Experience with dCas9
Our lab setting has previous experience working with synthetic gRNA networks. We have undergone necessary biosafety training from the Office of Risk Management - Environmental Health & Safety (ORM). We have thus fully assessed the project and have concluded that it is safe. Lois Sowden-Plunkett, Assistant Director, Biosafety, Radiation Safety and Laser Safety, whose contact information is given below has allowed us to proceed with the project. We are also in contact with Miles Gander, expert on dCas9-involving circuits and author of "Digital logic circuits in yeast with CRISPR-dCas9 NOR gates" (DOI: 10.1038/ncomms15459) from the University of Washington.
Conclusion
Despite using dCas9 to construct a NOR gate, no gene drive is created. By following the due process, we were able to design a project that is safe for the lab team and the greater community. Furthermore, by thoroughly understanding the established safety procedures we were able to gain insight into the policy surrounding research. uOttawa iGEM has an ongoing commitment to promoting safe research environments for the students and community.
Let’s Talk Science
In an effort to extend our reach into our university and city communities, the University of Ottawa iGEM Human Practices Team partnered up with Let's Talk Science for the 2017 season. Let's Talk Science is an award-winning, national organization that creates and delivers programs to engage youth and educators in science, technology, engineering and math (STEM). As a team, we recognized that our interests as Policy and Practices overlapped with the interests of Let's Talk Science in educating youth about the possibilities that science, including the field of synthetic biology, brings. We established communication with the Ottawa Chapter of Let's Talk Science and a great partnership was established for the 2017 season.
Adventures in Science
We also had a wonderful opportunity to work with Adventures in Science, a camp run in Ottawa that teaches science to youth during the summer in fun and engaging experiments. We spoke to campers about iGEM and the wonders of genetic engineering, and performed age appropriate synthetic biology activities to spark interest.
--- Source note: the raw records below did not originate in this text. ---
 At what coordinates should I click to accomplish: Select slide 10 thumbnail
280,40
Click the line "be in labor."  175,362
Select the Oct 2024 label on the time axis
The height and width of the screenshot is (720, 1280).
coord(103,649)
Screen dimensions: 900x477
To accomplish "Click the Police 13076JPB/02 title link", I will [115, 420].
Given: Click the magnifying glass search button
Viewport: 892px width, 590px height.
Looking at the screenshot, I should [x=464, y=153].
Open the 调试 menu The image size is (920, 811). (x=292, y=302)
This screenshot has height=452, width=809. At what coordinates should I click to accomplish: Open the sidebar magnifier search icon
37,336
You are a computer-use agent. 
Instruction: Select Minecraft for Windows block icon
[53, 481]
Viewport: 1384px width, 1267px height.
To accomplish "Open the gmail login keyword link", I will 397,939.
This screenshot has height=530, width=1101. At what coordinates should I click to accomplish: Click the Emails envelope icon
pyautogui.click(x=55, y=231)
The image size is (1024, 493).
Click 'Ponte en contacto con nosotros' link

SynBio Science Research Workshop
During the 2017 year at the University of Ottawa, we organized a Research Skills Workshop. We spoke undergraduates about the various research opportunities available to them and how to get involved, particularly in synthetic biology. The event also consisted of an opportunity to ask questions to current grad students, and hands on experience in a synthetic biology wet lab
Investigating Opinion of Genetic Engineering
In order to gain an understanding of current thoughts on genetic engineering, an investigation, through interviews and surveys, targeting a wide range of career and education levels was conducted and the results are discussed in this report.
The results of the investiation will allow for improved responsiveness to the community with regards to human practice and educational outreach.